─── Record excerpts

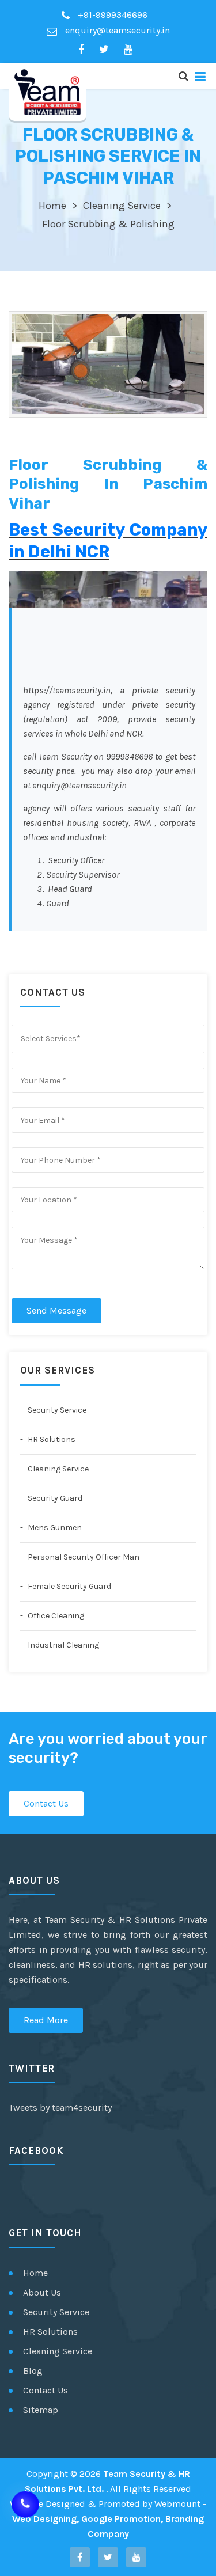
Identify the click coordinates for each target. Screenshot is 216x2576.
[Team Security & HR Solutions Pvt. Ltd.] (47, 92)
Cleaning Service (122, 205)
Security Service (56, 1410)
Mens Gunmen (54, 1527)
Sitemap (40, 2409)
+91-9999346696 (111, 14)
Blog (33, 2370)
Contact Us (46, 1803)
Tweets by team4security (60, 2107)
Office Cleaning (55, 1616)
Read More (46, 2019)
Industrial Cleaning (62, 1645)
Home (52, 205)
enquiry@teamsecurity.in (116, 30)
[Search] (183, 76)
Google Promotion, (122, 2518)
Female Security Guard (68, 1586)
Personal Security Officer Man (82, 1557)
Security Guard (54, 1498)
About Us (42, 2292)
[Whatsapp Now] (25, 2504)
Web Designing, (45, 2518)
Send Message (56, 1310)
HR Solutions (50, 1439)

──────

Copy every line of the data above in which the string "Guard" appears.

Female Security Guard (68, 1586)
Security Guard (54, 1498)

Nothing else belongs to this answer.